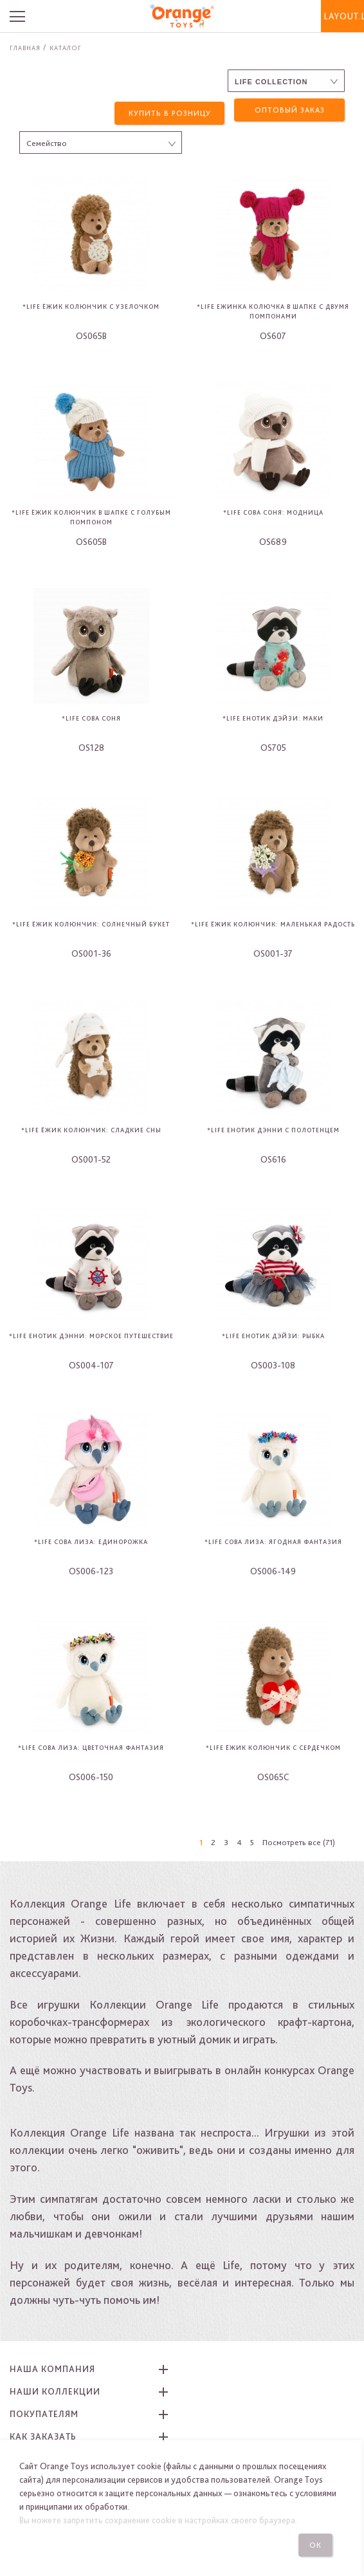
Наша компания (52, 2368)
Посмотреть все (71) (298, 1841)
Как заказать (43, 2436)
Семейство (46, 142)
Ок (318, 2545)
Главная (25, 47)
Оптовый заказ (290, 110)
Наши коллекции (55, 2391)
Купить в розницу (170, 110)
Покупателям (44, 2413)
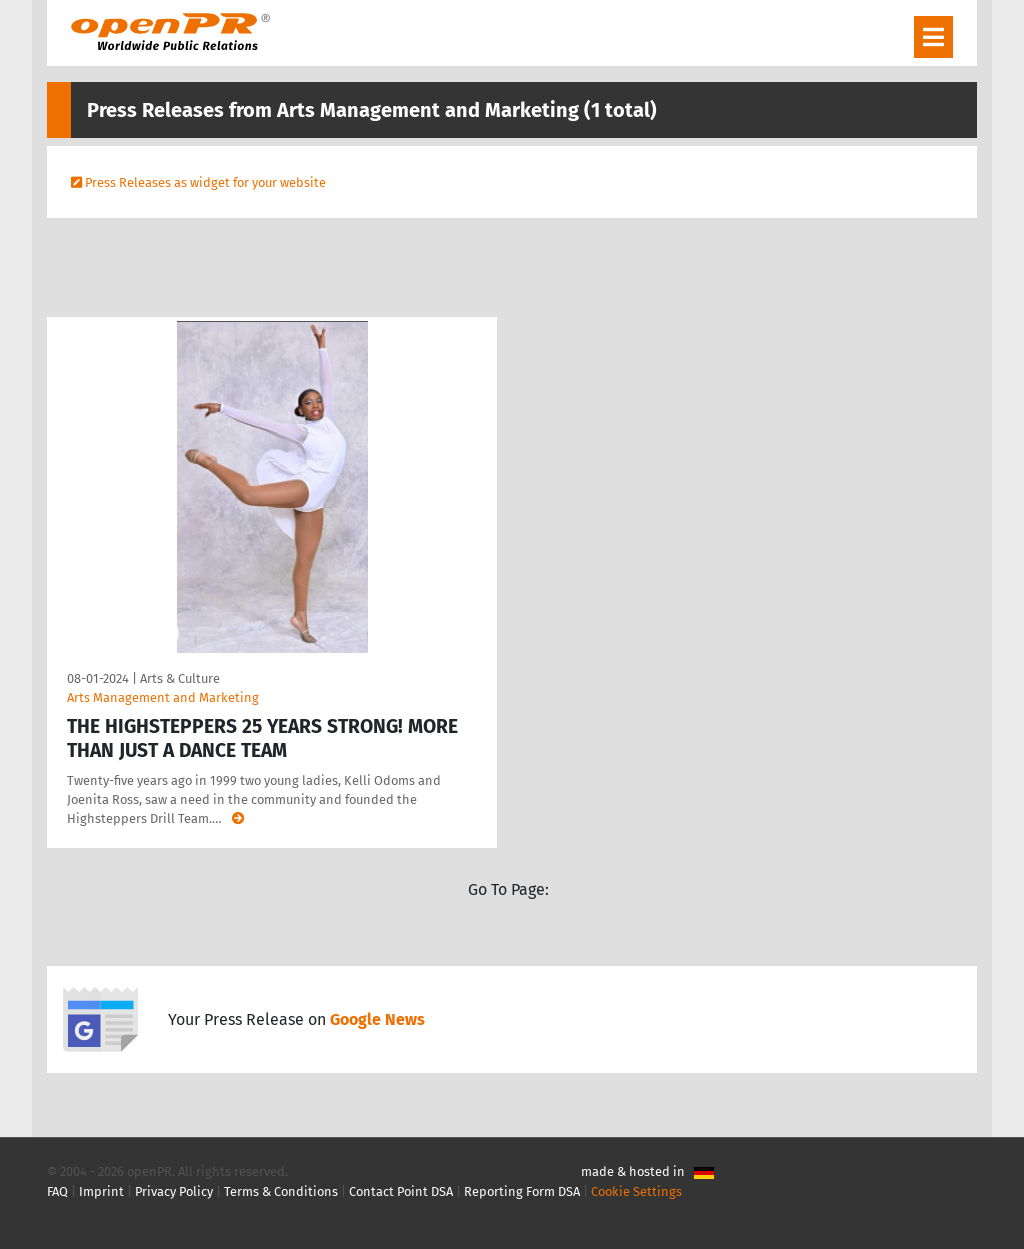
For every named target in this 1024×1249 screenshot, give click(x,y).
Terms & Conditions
================================
REQUISITI | Riscrivi senza modifiche ogni riga delle voci riportate sopra, tralasciando le immagini.

RISPOSTA COMPLETA |
Наша компания (52, 2368)
Посмотреть все (71) (298, 1841)
Как заказать (43, 2436)
Семейство (46, 142)
Ок (318, 2545)
Главная (25, 47)
Оптовый заказ (290, 110)
Наши коллекции (55, 2391)
Купить в розницу (170, 110)
Покупателям (44, 2413)
For every named target in this 1024×1249 screenshot, give click(x,y).
Terms & Conditions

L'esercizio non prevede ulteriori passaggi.